On this issue’s cover, Standing Rock water protectors ever-walk toward their goal: to protect sacred Indigenous lands against the ravaging incursion of an oil pipeline. That moment, preserved, connects with countless other images of protest through time, one link in an eternal chain.

North Dakota law enforcement blasted the water protectors with water cannons. Water, which is crucial to maintaining life on the planet, trickles into the furrows of planted fields, which insects drink from dew-drenched petals, the air of fish, that intrinsic concoction that makes up sixty percent of us. Humans expire without aqueous replenishment, sometime between three days and a week.

Water has never been free of peril. A skater’s blade unzips thin ice—a plunge, a drowning. Tidal waves, shipwrecks, unholy marriages of puddles and downed power lines. And weaponized, it instills hypothermia, bone fractures.

What do we do with defeat? The sandstone gorges of Utah’s Glen Canyon became Lake Powell when the Bureau of Reclamation decided it should be filled with water. People protested, but the project marched on and the waters rushed in. Hence, the photographs and other artistic renderings made before the canyon became a lake are the only places Glen Canyon still exists. The canyon is unconquered there.

This letter’s purpose is not to tell its reader what to do with defeat, but rather to show, in this issue, what people have done with it in the form of art. Glen Canyon artists, from photographer Eliot Porter to painter Georgia O’Keeffe to writer Spud Johnson, captured the canyon in their own ways (“The Canyon Under the Lake,” p. 42). Contemporary photographers Mark Klett and Byron Wolfe, and writer Rebecca Solnit respond to its morphed identity in the book Drowned River: The Death and Rebirth of Glen Canyon on the Colorado.

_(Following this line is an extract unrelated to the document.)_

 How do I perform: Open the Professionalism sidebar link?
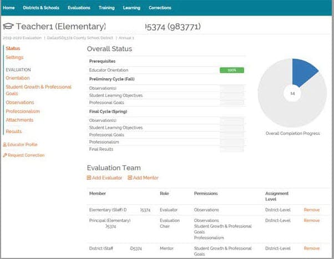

Standing Rock participants made art during the protests: posters, paintings, video installations, photographs, sculpture—and work in other genres, that bore witness, mobilized onlookers, and shared information robustly alongside minimal mainstream media coverage (“Gone but Not Conquered,” p. 23). Art and social justice fused in the form of mirror shields, a project created by New Mexico-based Native artist Cannupa Hanska Luger after he was inspired by “images of women holding mirrors up to riot police in Ukraine, so that the police could see themselves.” He created a tutorial, shared on social media, that showed people how to affix mylar to plywood and send it to the protestors. He explains it more on cannupahanska.com:

“When a line has been drawn and a frontline is created…it can be difficult to see the humanity that exists behind the uniform holding that line. But those police are human beings, and they need water just as we all do….The project represents how just one person can acquire one sheet of plywood and cut it into six shields, those shields could stand on the frontline protecting hundreds behind them in prayer for the water, and right behind that line stands a camp where there are thousands of people standing for the water protection for the eight million people down river, who all use the Missouri River as their water source. And so the Mirror Shield project demonstrates how one person can help protect eight million.”

One of the enduring questions of the Holocaust is “What would you have done?” When confronted with impending destruction of land, life, and culture, or with defeat, there are infinite possible answers, but they collapse into one: Something. Anything.